%%

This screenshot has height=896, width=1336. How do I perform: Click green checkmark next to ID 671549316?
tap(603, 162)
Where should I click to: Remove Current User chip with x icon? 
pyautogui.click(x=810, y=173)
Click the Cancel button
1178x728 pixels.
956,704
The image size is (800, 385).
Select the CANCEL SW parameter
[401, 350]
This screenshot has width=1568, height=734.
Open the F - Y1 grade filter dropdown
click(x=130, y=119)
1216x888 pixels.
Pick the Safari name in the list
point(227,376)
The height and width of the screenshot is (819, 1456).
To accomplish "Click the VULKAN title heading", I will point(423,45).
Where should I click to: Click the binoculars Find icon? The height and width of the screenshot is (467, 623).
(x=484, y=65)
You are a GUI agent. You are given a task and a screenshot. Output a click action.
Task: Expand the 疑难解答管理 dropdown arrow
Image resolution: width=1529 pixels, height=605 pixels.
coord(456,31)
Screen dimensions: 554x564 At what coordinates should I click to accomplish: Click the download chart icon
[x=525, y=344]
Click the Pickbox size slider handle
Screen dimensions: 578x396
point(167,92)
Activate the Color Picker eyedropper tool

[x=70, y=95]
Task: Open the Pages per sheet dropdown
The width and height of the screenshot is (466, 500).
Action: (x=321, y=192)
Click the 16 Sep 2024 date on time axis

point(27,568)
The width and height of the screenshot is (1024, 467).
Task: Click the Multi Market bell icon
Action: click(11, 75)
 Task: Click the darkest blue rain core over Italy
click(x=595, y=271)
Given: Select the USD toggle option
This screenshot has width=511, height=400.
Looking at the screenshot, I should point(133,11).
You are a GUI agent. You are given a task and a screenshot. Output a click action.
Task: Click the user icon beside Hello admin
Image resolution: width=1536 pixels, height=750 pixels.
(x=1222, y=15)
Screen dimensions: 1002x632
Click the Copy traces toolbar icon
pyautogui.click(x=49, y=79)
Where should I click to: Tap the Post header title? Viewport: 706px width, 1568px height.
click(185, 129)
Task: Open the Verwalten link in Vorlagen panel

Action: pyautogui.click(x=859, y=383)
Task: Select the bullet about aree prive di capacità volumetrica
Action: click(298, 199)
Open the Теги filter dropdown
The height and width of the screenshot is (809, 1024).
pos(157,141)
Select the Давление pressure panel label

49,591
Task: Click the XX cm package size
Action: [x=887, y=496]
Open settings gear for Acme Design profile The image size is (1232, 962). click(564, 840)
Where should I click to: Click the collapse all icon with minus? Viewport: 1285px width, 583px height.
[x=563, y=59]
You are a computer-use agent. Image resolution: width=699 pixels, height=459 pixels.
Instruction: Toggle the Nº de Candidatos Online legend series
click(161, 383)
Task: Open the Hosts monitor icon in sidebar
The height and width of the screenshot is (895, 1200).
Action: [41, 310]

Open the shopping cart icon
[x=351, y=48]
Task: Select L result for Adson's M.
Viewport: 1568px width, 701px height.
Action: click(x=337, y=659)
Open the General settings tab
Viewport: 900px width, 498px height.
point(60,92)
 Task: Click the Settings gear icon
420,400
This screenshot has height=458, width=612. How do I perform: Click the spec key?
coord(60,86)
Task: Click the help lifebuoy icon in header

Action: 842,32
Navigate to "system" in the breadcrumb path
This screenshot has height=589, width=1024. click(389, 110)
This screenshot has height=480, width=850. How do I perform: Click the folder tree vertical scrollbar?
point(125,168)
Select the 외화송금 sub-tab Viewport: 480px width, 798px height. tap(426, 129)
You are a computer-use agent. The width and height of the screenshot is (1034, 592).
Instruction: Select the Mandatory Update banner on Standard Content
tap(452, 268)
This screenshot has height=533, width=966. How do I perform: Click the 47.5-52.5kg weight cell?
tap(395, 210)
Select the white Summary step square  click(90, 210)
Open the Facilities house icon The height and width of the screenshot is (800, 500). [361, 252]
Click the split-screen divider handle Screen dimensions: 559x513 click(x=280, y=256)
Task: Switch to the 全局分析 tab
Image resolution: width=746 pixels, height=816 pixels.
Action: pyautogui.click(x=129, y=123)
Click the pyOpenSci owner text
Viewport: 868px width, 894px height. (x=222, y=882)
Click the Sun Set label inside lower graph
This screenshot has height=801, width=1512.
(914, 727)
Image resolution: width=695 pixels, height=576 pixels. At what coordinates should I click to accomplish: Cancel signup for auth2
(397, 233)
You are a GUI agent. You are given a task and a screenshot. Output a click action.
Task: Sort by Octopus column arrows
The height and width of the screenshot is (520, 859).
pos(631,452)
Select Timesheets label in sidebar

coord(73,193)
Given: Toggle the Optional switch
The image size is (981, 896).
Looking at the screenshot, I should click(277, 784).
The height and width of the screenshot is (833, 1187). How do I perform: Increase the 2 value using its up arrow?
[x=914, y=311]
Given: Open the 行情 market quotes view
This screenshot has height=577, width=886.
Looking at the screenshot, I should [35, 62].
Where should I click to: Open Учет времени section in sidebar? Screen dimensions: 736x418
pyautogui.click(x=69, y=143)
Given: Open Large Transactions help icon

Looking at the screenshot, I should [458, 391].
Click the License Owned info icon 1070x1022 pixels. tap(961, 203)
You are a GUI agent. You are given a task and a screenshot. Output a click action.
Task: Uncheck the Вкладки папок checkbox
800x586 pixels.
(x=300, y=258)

%%

Show every line above in which the word "computer" occurs.

**SOLUTION TO THE PROBLEM:**
You are a computer-use agent. Image resolution: width=699 pixels, height=459 pixels.
You are a computer-use agent. The width and height of the screenshot is (1034, 592).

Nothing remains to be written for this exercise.